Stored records
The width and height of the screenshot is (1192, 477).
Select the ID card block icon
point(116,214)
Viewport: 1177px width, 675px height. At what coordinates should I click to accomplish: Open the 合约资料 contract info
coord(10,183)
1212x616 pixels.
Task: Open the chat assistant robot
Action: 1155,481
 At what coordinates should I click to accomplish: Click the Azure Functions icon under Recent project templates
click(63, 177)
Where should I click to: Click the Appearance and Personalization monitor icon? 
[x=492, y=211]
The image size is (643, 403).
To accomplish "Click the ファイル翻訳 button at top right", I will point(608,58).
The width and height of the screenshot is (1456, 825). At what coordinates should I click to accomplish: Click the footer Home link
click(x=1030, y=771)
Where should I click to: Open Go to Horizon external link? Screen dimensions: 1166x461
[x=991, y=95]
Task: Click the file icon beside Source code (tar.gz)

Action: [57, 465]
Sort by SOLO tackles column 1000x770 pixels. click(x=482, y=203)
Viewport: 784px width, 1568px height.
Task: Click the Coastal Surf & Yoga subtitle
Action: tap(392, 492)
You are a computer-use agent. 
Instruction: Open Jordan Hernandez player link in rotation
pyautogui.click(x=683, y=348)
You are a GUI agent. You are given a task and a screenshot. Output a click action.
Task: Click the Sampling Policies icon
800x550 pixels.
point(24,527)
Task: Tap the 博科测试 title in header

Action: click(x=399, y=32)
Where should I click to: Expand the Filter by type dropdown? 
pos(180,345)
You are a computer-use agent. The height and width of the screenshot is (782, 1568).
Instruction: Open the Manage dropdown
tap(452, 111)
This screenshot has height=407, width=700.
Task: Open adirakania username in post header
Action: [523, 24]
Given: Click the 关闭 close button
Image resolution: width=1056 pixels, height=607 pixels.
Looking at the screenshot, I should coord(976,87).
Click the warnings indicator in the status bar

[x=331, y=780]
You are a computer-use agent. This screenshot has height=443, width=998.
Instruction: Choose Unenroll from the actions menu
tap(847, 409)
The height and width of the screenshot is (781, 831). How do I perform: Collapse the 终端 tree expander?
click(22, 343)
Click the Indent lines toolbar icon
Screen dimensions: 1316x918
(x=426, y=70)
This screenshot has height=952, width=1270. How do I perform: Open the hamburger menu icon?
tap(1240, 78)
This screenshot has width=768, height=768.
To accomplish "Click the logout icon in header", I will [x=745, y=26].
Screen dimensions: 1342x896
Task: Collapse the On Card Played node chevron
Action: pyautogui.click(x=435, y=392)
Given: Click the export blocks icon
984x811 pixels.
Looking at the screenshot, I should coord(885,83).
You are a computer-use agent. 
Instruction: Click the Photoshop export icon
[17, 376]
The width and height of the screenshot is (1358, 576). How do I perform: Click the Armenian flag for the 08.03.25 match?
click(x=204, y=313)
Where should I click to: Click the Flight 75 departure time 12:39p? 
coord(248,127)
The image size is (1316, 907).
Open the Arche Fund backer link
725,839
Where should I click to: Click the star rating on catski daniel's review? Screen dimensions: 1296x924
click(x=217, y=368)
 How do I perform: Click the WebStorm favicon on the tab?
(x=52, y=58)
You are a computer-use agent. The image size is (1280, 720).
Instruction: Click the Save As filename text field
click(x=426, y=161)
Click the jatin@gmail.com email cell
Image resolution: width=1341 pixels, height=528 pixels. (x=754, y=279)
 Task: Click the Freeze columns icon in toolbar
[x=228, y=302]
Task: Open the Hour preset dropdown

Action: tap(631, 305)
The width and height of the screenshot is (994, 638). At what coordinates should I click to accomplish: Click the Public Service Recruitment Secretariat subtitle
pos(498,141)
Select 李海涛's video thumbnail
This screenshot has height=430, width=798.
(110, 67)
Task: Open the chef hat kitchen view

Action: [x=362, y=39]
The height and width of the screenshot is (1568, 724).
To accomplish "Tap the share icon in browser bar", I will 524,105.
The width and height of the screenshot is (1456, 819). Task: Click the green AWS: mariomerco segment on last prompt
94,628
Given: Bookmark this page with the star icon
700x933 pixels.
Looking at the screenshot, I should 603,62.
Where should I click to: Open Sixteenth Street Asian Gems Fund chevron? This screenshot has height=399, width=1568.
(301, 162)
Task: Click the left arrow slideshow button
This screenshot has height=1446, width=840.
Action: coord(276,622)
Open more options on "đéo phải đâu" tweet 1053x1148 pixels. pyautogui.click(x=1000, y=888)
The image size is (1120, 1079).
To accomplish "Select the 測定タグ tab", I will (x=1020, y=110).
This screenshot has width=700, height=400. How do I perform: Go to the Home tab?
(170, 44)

DO THIS: Rewrite all of the entries above, replacing "Azure Functions" with "Azure Web Apps" and leaving everything else unchanged.

THE COMPLETED TASK:
The width and height of the screenshot is (1192, 477).
Select the ID card block icon
point(116,214)
Viewport: 1177px width, 675px height. At what coordinates should I click to accomplish: Open the 合约资料 contract info
coord(10,183)
1212x616 pixels.
Task: Open the chat assistant robot
Action: 1155,481
 At what coordinates should I click to accomplish: Click the Azure Web Apps icon under Recent project templates
click(63, 177)
Where should I click to: Click the Appearance and Personalization monitor icon? 
[x=492, y=211]
The image size is (643, 403).
To accomplish "Click the ファイル翻訳 button at top right", I will point(608,58).
The width and height of the screenshot is (1456, 825). At what coordinates should I click to accomplish: Click the footer Home link
click(x=1030, y=771)
Where should I click to: Open Go to Horizon external link? Screen dimensions: 1166x461
[x=991, y=95]
Task: Click the file icon beside Source code (tar.gz)

Action: [57, 465]
Sort by SOLO tackles column 1000x770 pixels. click(x=482, y=203)
Viewport: 784px width, 1568px height.
Task: Click the Coastal Surf & Yoga subtitle
Action: tap(392, 492)
You are a computer-use agent. 
Instruction: Open Jordan Hernandez player link in rotation
pyautogui.click(x=683, y=348)
You are a GUI agent. You are given a task and a screenshot. Output a click action.
Task: Click the Sampling Policies icon
800x550 pixels.
point(24,527)
Task: Tap the 博科测试 title in header

Action: click(x=399, y=32)
Where should I click to: Expand the Filter by type dropdown? 
pos(180,345)
You are a computer-use agent. The height and width of the screenshot is (782, 1568).
Instruction: Open the Manage dropdown
tap(452, 111)
This screenshot has height=407, width=700.
Task: Open adirakania username in post header
Action: [523, 24]
Given: Click the 关闭 close button
Image resolution: width=1056 pixels, height=607 pixels.
Looking at the screenshot, I should coord(976,87).
Click the warnings indicator in the status bar

[x=331, y=780]
You are a computer-use agent. This screenshot has height=443, width=998.
Instruction: Choose Unenroll from the actions menu
tap(847, 409)
The height and width of the screenshot is (781, 831). How do I perform: Collapse the 终端 tree expander?
click(22, 343)
Click the Indent lines toolbar icon
Screen dimensions: 1316x918
(x=426, y=70)
This screenshot has height=952, width=1270. How do I perform: Open the hamburger menu icon?
tap(1240, 78)
This screenshot has width=768, height=768.
To accomplish "Click the logout icon in header", I will [x=745, y=26].
Screen dimensions: 1342x896
Task: Collapse the On Card Played node chevron
Action: pyautogui.click(x=435, y=392)
Given: Click the export blocks icon
984x811 pixels.
Looking at the screenshot, I should coord(885,83).
You are a computer-use agent. 
Instruction: Click the Photoshop export icon
[17, 376]
The width and height of the screenshot is (1358, 576). How do I perform: Click the Armenian flag for the 08.03.25 match?
click(x=204, y=313)
Where should I click to: Click the Flight 75 departure time 12:39p? 
coord(248,127)
The image size is (1316, 907).
Open the Arche Fund backer link
725,839
Where should I click to: Click the star rating on catski daniel's review? Screen dimensions: 1296x924
click(x=217, y=368)
 How do I perform: Click the WebStorm favicon on the tab?
(x=52, y=58)
You are a computer-use agent. The image size is (1280, 720).
Instruction: Click the Save As filename text field
click(x=426, y=161)
Click the jatin@gmail.com email cell
Image resolution: width=1341 pixels, height=528 pixels. (x=754, y=279)
 Task: Click the Freeze columns icon in toolbar
[x=228, y=302]
Task: Open the Hour preset dropdown

Action: tap(631, 305)
The width and height of the screenshot is (994, 638). At what coordinates should I click to accomplish: Click the Public Service Recruitment Secretariat subtitle
pos(498,141)
Select 李海涛's video thumbnail
This screenshot has height=430, width=798.
(110, 67)
Task: Open the chef hat kitchen view

Action: [x=362, y=39]
The height and width of the screenshot is (1568, 724).
To accomplish "Tap the share icon in browser bar", I will 524,105.
The width and height of the screenshot is (1456, 819). Task: Click the green AWS: mariomerco segment on last prompt
94,628
Given: Bookmark this page with the star icon
700x933 pixels.
Looking at the screenshot, I should 603,62.
Where should I click to: Open Sixteenth Street Asian Gems Fund chevron? This screenshot has height=399, width=1568.
(301, 162)
Task: Click the left arrow slideshow button
This screenshot has height=1446, width=840.
Action: coord(276,622)
Open more options on "đéo phải đâu" tweet 1053x1148 pixels. pyautogui.click(x=1000, y=888)
The image size is (1120, 1079).
To accomplish "Select the 測定タグ tab", I will (x=1020, y=110).
This screenshot has width=700, height=400. How do I perform: Go to the Home tab?
(170, 44)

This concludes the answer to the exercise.